Growthnvalue wrote: I don't understand why there can be no compromise here. The only point I agree with in Aimia's response to Mithaq's statements is that there was no discussion of strategy to create value. That is true. However, Aimia's "decisive actions" are also hard to swallow.
On eliminating over $2M in executive compensation: Sure, they finally got rid of the CEO and President who caused this mess, but there has yet to be any disclosure around their exit packages. One has to assume it's close to what they are boasting about eliminating. Additionally, no replacement CEO has been named, and that individual won't be cheap. The "elimination" of this executive compensation expense is a farce.

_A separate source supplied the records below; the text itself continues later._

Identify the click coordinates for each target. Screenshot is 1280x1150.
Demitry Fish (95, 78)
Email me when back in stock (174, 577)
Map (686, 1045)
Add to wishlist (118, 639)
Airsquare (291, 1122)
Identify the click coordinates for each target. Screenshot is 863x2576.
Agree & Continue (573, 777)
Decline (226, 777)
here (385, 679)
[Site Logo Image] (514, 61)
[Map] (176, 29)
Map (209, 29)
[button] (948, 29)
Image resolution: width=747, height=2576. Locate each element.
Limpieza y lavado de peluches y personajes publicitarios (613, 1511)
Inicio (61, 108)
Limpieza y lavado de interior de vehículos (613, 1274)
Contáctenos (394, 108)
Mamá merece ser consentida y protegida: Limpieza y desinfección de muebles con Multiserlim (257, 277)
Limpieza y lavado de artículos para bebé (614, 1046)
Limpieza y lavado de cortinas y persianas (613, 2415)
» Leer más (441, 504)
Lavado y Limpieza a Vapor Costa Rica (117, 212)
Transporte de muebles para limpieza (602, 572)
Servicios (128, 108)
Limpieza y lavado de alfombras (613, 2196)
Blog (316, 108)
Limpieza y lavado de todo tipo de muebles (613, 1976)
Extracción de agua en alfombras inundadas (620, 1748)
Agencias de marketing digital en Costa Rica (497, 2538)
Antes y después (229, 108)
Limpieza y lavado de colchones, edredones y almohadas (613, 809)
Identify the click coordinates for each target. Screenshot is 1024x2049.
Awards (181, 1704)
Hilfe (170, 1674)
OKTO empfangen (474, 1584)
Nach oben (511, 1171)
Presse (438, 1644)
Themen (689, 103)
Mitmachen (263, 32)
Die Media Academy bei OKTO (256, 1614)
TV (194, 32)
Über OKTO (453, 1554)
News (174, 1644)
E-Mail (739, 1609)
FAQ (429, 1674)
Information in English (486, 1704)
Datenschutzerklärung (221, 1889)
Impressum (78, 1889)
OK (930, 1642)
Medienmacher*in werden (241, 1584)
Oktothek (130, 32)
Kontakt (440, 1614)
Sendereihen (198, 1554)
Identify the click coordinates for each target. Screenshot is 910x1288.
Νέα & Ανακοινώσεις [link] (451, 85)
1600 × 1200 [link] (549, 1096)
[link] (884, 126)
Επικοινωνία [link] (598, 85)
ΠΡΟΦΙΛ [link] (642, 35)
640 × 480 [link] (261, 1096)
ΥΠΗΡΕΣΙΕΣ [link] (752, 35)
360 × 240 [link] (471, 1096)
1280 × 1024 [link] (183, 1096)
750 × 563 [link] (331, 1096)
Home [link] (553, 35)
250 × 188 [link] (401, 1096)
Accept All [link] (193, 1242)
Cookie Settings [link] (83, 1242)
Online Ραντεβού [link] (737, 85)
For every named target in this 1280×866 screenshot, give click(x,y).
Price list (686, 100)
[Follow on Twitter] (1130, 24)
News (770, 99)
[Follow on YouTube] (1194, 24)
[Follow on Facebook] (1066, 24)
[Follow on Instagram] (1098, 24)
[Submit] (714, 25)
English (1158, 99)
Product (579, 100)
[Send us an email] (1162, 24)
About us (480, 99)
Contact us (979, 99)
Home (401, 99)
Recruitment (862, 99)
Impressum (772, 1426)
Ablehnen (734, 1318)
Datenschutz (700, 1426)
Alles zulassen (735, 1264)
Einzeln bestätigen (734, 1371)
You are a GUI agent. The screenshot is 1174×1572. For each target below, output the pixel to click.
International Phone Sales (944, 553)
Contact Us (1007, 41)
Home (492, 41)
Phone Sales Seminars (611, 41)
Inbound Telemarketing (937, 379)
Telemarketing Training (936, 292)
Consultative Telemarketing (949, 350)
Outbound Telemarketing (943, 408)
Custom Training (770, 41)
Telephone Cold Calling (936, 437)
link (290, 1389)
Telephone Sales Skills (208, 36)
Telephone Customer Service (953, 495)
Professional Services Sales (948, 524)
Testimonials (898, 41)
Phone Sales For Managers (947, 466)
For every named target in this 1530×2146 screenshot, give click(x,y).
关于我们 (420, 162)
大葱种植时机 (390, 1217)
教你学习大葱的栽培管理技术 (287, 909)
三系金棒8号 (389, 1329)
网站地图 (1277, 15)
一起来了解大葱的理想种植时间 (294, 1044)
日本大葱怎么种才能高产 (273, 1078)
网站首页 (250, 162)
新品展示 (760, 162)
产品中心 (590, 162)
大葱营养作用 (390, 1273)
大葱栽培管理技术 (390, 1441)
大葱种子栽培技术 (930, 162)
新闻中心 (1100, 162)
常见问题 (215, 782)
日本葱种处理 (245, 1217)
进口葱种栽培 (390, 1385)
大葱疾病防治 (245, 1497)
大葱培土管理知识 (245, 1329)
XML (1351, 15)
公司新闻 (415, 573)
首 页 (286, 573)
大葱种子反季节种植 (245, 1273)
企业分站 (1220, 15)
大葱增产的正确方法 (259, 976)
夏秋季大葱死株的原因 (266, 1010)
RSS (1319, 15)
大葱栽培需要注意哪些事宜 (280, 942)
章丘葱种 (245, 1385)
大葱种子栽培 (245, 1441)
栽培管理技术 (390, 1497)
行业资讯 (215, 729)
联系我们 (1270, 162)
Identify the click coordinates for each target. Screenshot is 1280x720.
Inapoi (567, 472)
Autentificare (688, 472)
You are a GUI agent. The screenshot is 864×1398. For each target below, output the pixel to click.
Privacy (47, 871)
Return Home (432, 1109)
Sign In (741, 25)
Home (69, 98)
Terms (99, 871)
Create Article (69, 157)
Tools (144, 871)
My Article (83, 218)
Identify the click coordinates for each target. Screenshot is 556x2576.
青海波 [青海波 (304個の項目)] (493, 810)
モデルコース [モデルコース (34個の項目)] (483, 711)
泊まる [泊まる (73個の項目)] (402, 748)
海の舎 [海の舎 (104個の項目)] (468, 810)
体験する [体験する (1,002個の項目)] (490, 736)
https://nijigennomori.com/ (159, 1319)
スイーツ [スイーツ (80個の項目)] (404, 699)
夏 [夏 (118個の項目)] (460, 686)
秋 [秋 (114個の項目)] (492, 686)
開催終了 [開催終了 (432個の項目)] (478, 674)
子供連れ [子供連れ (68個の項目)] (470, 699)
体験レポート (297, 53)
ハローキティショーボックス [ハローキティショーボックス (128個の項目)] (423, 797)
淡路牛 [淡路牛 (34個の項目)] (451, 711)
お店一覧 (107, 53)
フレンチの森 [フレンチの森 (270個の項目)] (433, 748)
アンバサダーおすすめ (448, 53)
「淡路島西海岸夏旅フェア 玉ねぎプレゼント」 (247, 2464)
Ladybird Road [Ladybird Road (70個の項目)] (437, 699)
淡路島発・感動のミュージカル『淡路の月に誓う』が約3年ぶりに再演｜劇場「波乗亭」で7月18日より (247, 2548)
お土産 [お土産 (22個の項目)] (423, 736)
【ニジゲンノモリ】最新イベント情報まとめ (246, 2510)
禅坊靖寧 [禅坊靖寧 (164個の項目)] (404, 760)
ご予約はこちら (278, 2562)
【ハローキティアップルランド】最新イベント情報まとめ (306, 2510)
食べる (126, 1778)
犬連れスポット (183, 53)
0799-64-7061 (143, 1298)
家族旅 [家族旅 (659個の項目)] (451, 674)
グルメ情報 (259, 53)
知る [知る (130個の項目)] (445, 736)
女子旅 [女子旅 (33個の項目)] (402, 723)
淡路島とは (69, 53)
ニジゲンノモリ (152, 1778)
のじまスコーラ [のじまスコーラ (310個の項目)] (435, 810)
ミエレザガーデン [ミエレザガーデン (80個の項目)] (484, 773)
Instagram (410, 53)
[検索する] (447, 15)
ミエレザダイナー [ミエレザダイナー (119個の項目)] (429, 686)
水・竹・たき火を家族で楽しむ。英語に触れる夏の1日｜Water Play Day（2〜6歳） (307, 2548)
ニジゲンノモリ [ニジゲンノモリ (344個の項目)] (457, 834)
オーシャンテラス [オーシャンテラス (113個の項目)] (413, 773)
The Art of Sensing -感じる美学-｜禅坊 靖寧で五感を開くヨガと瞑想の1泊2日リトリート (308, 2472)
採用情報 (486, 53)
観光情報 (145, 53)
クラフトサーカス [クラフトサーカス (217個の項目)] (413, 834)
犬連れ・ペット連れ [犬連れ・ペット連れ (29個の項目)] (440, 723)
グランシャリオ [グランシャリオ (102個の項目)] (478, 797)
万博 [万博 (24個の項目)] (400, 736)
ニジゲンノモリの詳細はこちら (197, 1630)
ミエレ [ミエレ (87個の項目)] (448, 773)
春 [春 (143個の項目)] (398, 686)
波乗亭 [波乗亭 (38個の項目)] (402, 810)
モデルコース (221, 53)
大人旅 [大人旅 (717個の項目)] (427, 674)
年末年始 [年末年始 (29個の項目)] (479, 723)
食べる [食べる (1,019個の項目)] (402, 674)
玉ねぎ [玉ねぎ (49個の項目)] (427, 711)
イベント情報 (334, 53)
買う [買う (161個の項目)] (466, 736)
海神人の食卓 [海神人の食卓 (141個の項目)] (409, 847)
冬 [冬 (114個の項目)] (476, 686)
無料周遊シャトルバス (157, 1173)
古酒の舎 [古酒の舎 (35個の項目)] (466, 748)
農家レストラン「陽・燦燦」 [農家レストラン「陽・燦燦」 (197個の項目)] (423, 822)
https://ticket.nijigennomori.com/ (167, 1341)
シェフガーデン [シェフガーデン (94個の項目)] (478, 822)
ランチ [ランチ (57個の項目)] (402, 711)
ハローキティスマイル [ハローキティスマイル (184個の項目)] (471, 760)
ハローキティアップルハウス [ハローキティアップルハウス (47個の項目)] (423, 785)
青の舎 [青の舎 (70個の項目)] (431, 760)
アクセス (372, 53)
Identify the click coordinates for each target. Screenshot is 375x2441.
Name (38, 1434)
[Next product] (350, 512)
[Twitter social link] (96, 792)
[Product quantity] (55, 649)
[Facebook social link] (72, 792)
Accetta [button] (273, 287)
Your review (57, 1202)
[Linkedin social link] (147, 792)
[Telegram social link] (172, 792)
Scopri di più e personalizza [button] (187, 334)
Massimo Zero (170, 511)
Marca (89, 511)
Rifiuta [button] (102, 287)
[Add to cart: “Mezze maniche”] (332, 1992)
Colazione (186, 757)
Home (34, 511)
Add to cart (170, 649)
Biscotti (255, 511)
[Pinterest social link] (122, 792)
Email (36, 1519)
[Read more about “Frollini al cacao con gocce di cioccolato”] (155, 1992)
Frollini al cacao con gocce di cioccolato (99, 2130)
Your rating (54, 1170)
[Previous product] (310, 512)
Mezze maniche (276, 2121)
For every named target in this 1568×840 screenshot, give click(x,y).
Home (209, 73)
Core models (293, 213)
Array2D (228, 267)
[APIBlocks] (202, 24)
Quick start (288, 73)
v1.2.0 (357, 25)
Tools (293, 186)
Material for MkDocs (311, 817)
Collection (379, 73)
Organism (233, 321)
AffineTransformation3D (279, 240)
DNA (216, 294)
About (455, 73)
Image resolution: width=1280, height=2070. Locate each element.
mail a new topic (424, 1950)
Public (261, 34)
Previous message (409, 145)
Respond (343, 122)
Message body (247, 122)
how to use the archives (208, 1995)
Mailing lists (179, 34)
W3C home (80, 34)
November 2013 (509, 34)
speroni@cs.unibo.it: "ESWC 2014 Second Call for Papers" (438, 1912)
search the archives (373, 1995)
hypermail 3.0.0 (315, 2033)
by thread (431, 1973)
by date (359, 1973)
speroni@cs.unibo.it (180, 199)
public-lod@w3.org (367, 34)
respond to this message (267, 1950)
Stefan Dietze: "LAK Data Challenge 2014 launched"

On strengthening the board and improving governance: Good governance is not issuing equity to Paladin just before the record date of the AGM voting. It's also notable that two of the longer-standing board members, who remain on Aimia's board slate, barely own any stock that they purchased directly. They've simply collected significant board fees and stock gifts at the expense of shareholders.
On monetizing over $20M from non-core investments: Selling a publicly traded equity completely unrelated to Aimia's core business took no skill, intellect, or finesse. It was long overdue and could have been done effortlessly at higher prices a long time ago.
On closing the earning-out from PLM: What exactly did they do besides wait for the receipt of a payment? This was not the result of a "decisive action."
On launching the NCIB: This would have been welcome had they not diluted shareholders by the 5 million share issuance to Paladin less than a month ago.
If the current regime has shareholders' best interests in mind, they should stop wasting shareholder capital on fighting Mithaq. It's clear from what Mithaq is doing in PLCE that they can be very supportive shareholders. Make peace, add a few of their people to the board, and let's move on.